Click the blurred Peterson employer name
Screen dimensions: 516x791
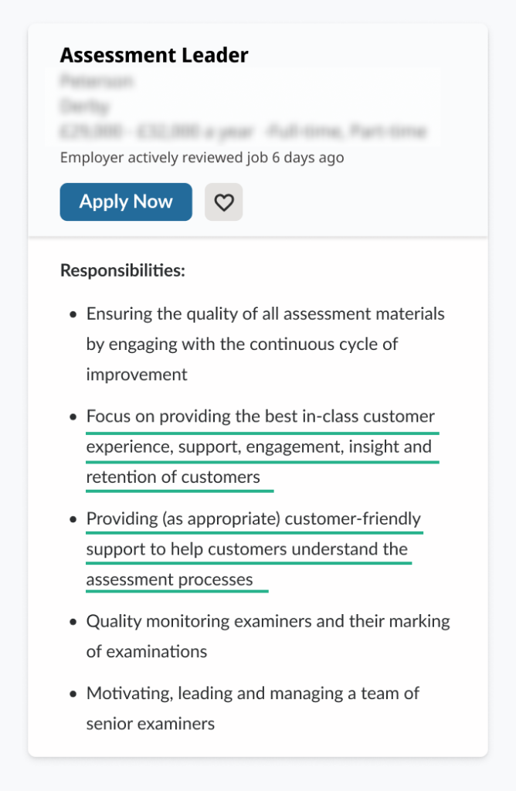tap(97, 80)
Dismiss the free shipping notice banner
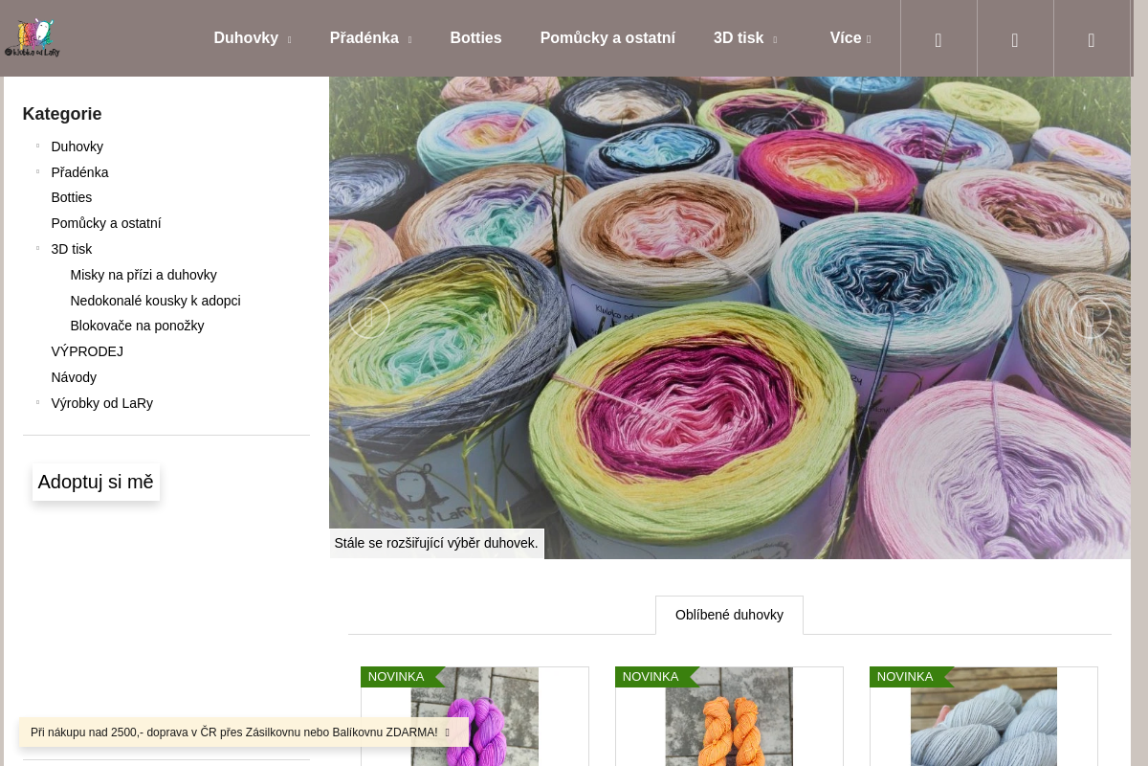Screen dimensions: 1148x766 447,732
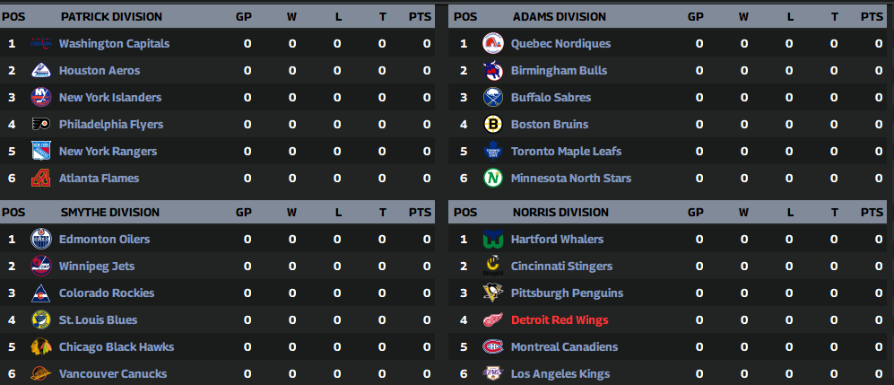Viewport: 894px width, 385px height.
Task: Sort Norris Division by W column
Action: coord(743,213)
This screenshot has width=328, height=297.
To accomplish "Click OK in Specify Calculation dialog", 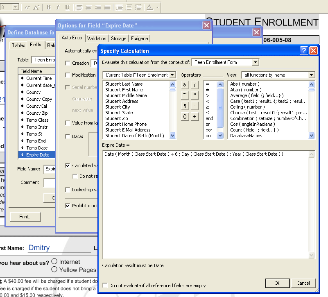I will coord(277,283).
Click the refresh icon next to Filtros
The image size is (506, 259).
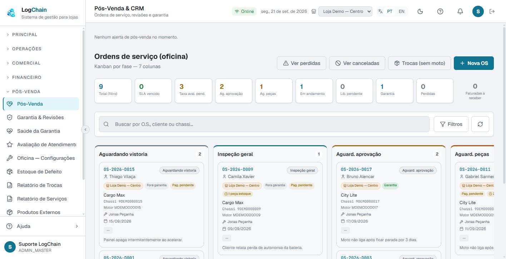pos(480,124)
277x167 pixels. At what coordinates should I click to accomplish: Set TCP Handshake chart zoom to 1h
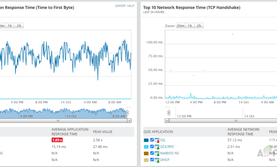coord(190,26)
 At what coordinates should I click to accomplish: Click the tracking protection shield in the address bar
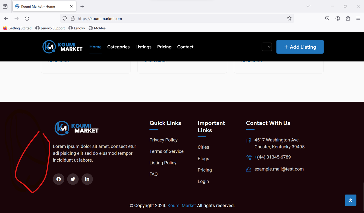coord(65,18)
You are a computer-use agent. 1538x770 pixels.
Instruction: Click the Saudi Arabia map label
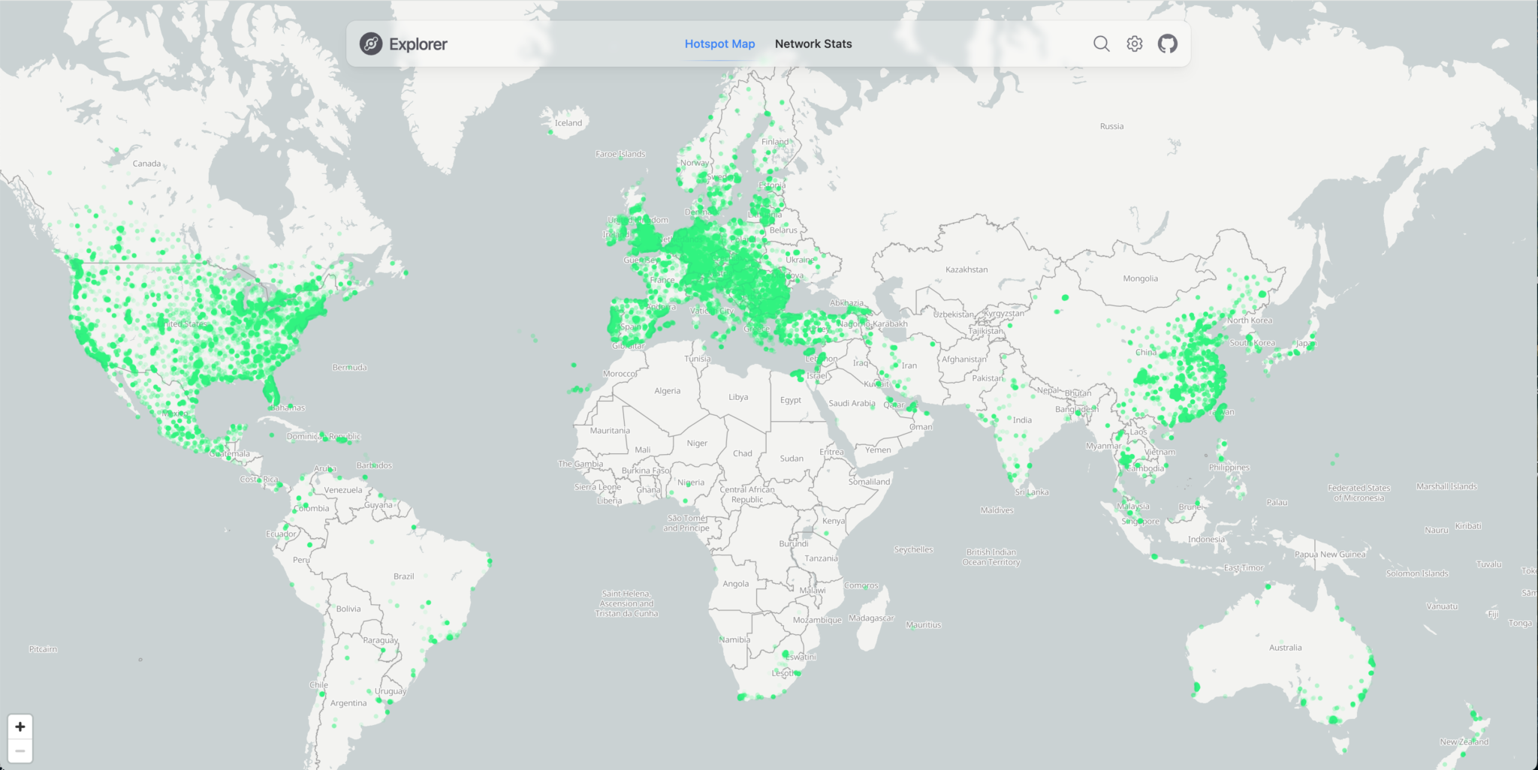click(852, 403)

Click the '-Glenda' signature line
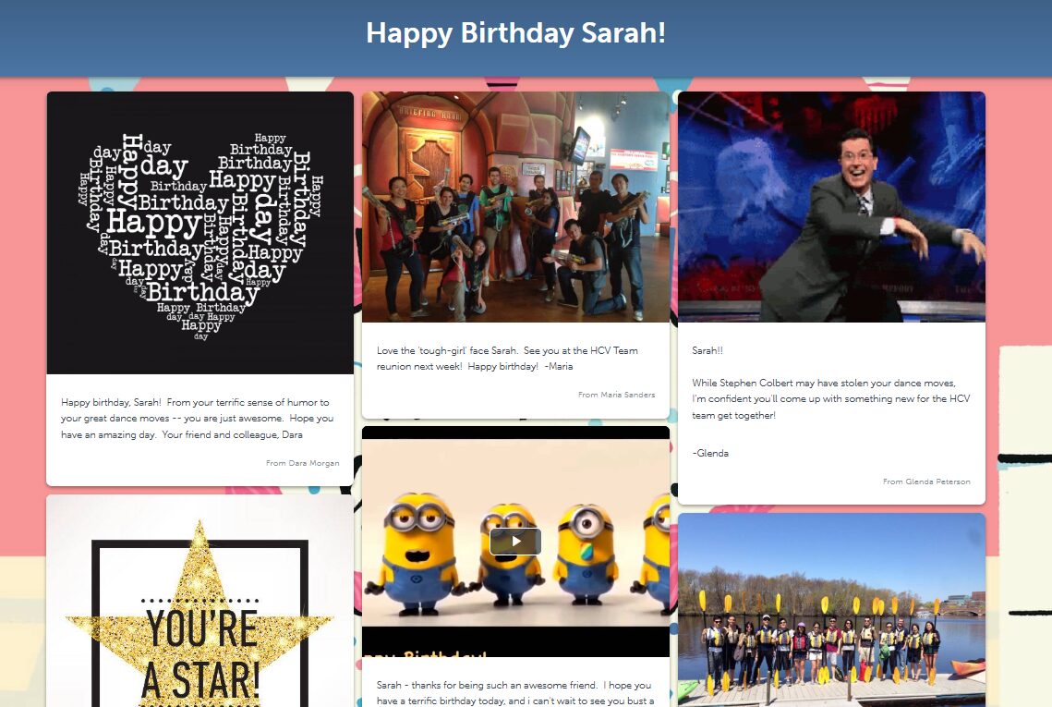tap(710, 453)
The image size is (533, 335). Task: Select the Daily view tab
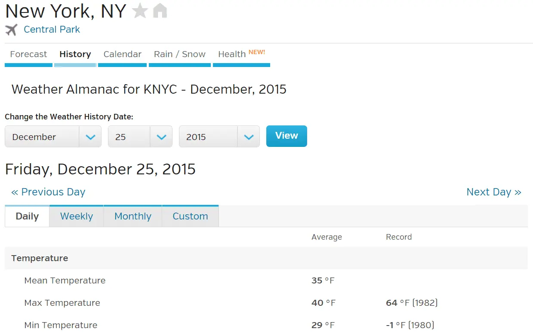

····················

◆ **What is required**
With all pictures left out, please transcribe exactly the lines from the start of the material through the line with "This screenshot has width=328, height=297.".

◆ **The answer**
Click the blurred Peterson employer name
Screen dimensions: 516x791
tap(97, 80)
Dismiss the free shipping notice banner
Screen dimensions: 1148x766 447,732
Viewport: 894px width, 385px height.
Task: Sort Norris Division by W column
Action: coord(743,213)
This screenshot has width=328, height=297.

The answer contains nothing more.